**PROBLEM DETAILS:**
Filter the entries for the word "Given". Copy each line in which it occurs.

Saved data entries:
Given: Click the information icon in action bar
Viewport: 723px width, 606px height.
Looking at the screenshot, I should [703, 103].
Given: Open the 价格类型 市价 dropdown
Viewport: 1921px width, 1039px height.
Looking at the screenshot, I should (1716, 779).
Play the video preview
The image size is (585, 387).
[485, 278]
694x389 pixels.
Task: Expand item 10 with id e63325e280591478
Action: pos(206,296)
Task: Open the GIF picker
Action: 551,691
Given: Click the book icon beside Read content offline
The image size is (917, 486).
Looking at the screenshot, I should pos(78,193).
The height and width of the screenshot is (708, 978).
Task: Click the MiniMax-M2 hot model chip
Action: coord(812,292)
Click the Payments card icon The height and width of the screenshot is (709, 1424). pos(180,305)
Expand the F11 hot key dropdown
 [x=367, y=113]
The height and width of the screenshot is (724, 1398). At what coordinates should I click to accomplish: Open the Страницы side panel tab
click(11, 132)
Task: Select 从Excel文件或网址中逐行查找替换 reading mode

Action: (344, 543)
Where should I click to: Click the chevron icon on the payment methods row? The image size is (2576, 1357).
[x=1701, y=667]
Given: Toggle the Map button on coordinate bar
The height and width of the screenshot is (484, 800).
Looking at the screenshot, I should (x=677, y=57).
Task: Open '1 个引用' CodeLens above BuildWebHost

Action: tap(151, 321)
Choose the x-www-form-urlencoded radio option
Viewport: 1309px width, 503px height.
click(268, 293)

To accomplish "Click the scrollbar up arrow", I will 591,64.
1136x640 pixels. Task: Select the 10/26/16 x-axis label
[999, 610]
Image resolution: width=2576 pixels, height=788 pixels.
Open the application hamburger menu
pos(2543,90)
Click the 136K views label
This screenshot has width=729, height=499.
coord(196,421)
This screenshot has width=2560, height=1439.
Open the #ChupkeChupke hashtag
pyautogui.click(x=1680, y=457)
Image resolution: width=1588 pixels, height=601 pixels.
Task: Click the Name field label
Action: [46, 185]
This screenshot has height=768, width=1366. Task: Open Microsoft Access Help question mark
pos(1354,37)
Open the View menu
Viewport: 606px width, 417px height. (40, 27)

**WRITTEN REPLY:**
Given: Click the information icon in action bar
Given: Open the 价格类型 市价 dropdown
Given: Click the book icon beside Read content offline
Given: Toggle the Map button on coordinate bar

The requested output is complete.